Nepal still without leader after sixth parliamentary vote
Nepal's parliament failed for the sixth time to elect a new prime minister in a vote on Sunday. A significant three-party coalition abstained from the ballot, making a solution all but impossible.
Former Prime Minister Madhav Kumar Nepal stepped down on 30 June, under pressure
from the opposition Maoist party to pave the way for a new power-sharing government.
The Maoist party leader Pushpa Kamal Dahal, known as Prachanda, is now running against Ram Chandra Poudel, the chairman of the centrist Nepali Congress - the second-largest party in parliament.
Correspondent Binod Bhattarai in Kathmandu
But neither has been able to secure the backing of other parties to form a coalition government.

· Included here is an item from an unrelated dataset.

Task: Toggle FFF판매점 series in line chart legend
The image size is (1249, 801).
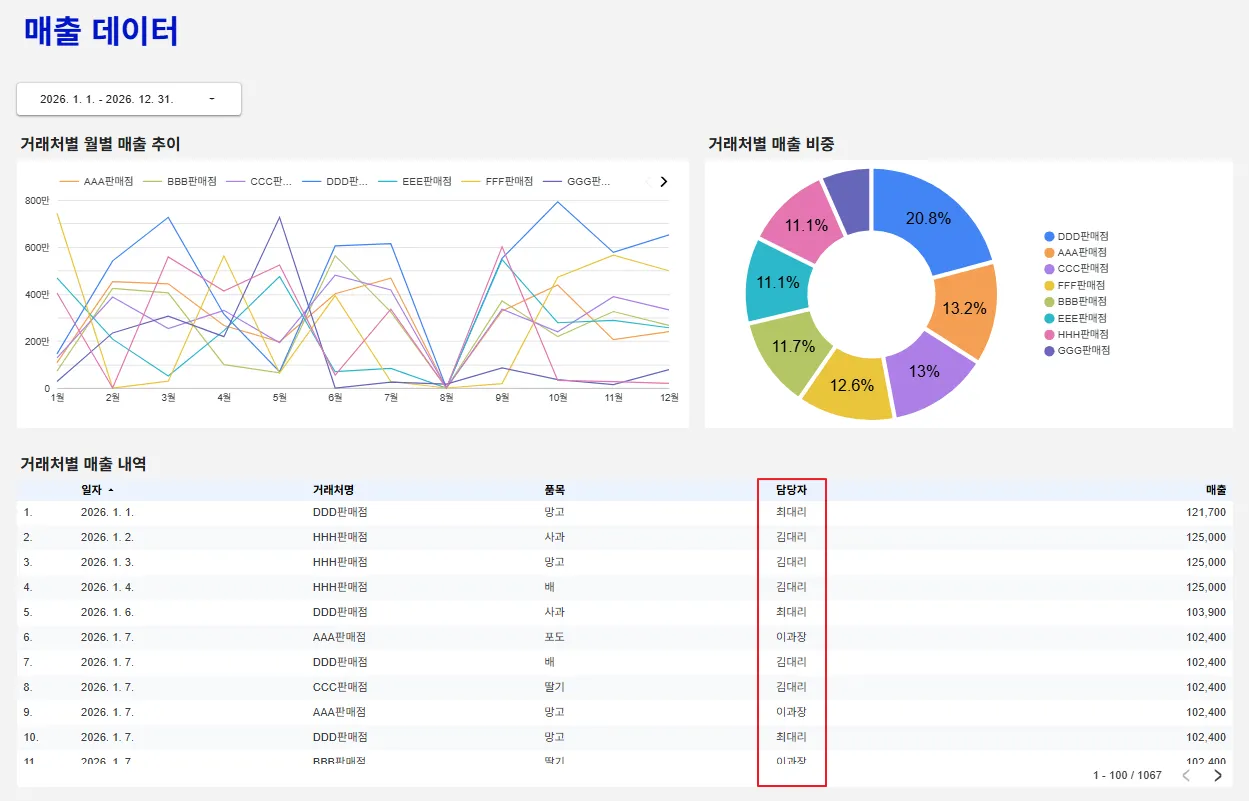Action: click(496, 182)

Dahal secured 240 votes to Poudel's 122 in Sunday's poll, in which the third-largest party, the Communist Party of Nepal-Unified Marxist Leninist, remained neutral.
One of the main sticking points, says RFI's correspondent in Kathmandu Binod Bhattarai, is the Maoists' refusal to give up their private militia, a legacy of Nepal's long civil war.
"The other parties don't trust the Maoists with being in power, leading the government and also having their own combattants," Bhattarai told RFI.
For the past two months, Nepal has been ruled by a caretaker government with limited powers.
The situation has delayed the release of the annual budget, in one of the poorest countries in the world.
"The government is the biggest spender, so that's going to affect a lot of construction work and a lot of jobs," says Bhattarai.
Speaker of the house Subas Nembang warned on Sunday that Nepal could be heading for "a serious crisis" if the impasse is not resolved.